Le premier volet nous permet de faire la connaissance d'un personnage au nom imprononçable, à l'âge encore indéfini mais à l'ambition déjà dévorante. Guybrush Threepwood vient de débarquer sur l'Ile de Mélée et il compte bien y découvrir tous les secrets de la piraterie. Ses premiers pas sur l'île le conduiront directement à la taverne où se tient le fameux conseil des pirates. Imbibés de grog, les trois représentants du fameux conseil mettent à l'épreuve le jeune postulant. Les conditions sont claires, s'il veut devenir pirate, il faudra que Guybrush réussisse trois défis : déterrer un trésor, battre la reine du sabre et parvenir à voler un objet de valeur. Condensées dans le premier chapitre du jeu, ces épreuves seront l'occasion de s'imprégner de ce qui sera par la suite la marque de fabrique de la série : un univers décalé, qui déborde d'humour et de personnages au caractère bien trempé. On se souvient par exemple d'Otis, le prisonnier à l'haleine fétide, ou encore de Lady Voodoo, la prêtresse qui prédira l'avenir au héros. Guybrush rencontre également le gouverneur de l'île, la charmante Elaine Marley, une jeune femme plein de panache qui ne laisse personne indifférent. Ce beau casting ne serait pas complet sans l'ajout d'un grand méchant, vilain à souhait, et motivé par la seule volonté de nuire au héros. Ce rôle sera confié à Lechuck, pirate fantôme de son état, lui aussi éperdument amoureux de la belle Elaine.

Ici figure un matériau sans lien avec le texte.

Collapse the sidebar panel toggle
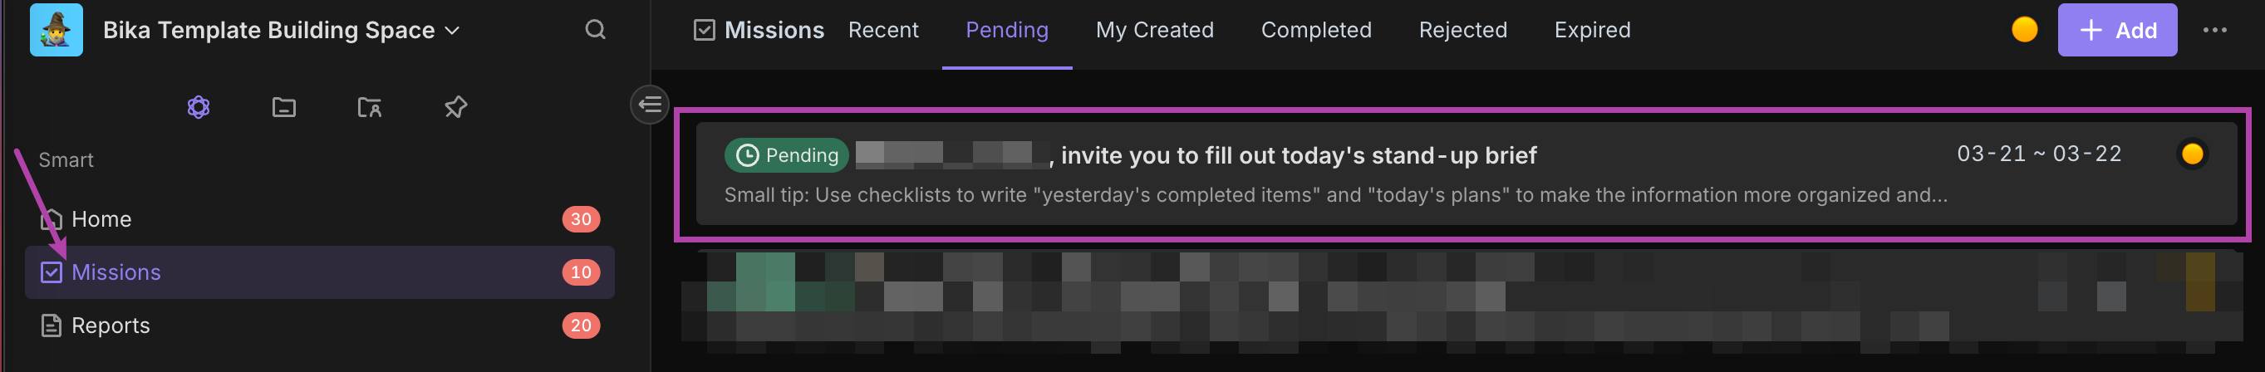The image size is (2265, 372). 650,106
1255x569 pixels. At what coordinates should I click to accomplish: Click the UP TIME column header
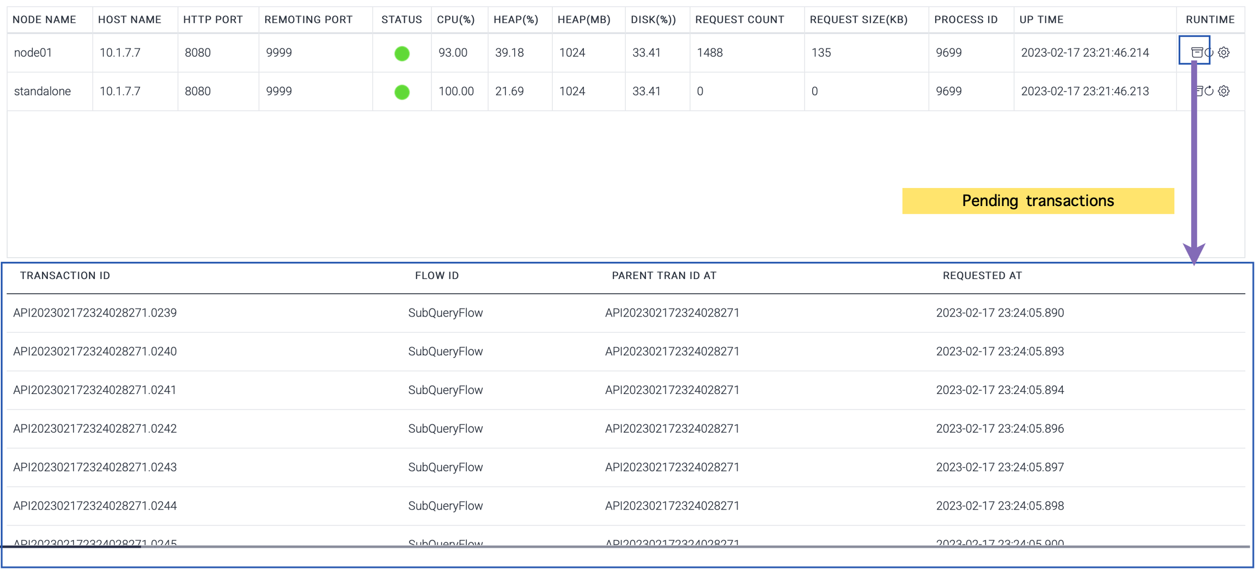tap(1041, 20)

Au cours de son initiation, Guybrush entraîne le joueur dans des situations totalement loufoques. Avec lui, on apprend que les combats de sabre ne se règlent pas à l'adresse du poignet ou de la garde, mais à l'aptitude à sortir les bonnes répliques aux bons moments. Demander à son adversaire s'il porte encore des couches, ou si c'est en raison de son haleine que les gens tombent comme des mouches à ses pieds seront autant d'insultes qui vous permettront de le déstabiliser et de prendre l'avantage dans un combat. Le combat d'insultes est en effet l'un des grands moments de Monkey Island, tout comme la séance de marchandage auprès de Stan, le vendeur de bateaux baratineur. Au milieu de tout cela, Guybrush devra aussi retrouver Elaine, kidnappée par Lechuck, s'échapper d'une tribu d'indigènes végétariens et même discuter avec une vieille tête de navigateur (une tête coupée, maintenue en vie grâce à un collier magique. Comment le collier peut-il tenir puisque la tête n'a pas d'épaules, ça c'est une autre histoire...).

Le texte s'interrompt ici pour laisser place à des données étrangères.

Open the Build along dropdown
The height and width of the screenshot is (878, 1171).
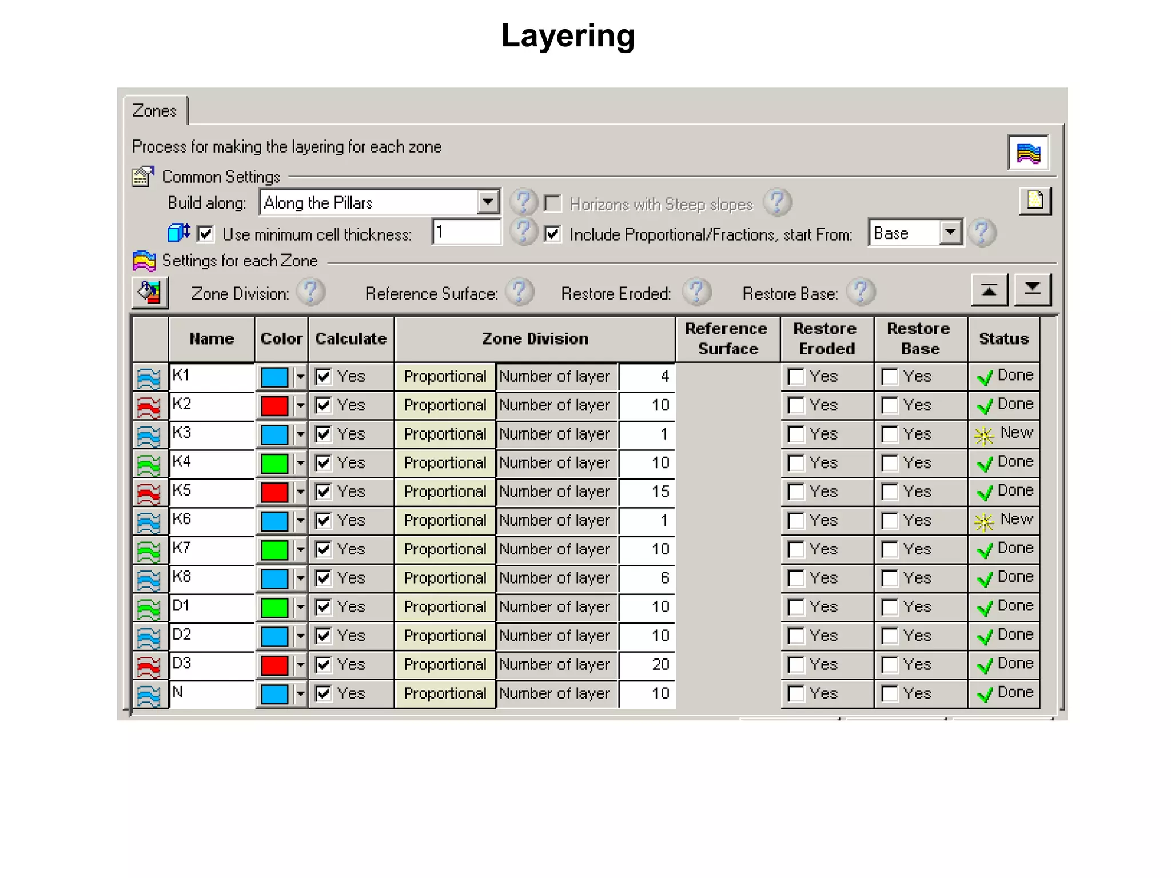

The Secret Of Monkey Island a connu plusieurs versions différentes au cours de l'évolution des machines. Si la toute première édition reprenait à l'identique la formidable interface vue dans Maniac Mansion ou Loom (le joueur clique sur un verbe en bas de l'écran puis sur le décor pour agir, par exemple "ouvrir la porte"), on se souviendra surtout de la version PC CD-Rom qui comprenait en plus des musiques de bien meilleure facture. Outre ses nombreuses qualités techniques et son humour communicatif, on retiendra surtout de ce premier Monkey Island qu'il a posé les bases d'une série prête à connaître son apogée dès l'année suivante avec The Secret Of Monkey Island 2.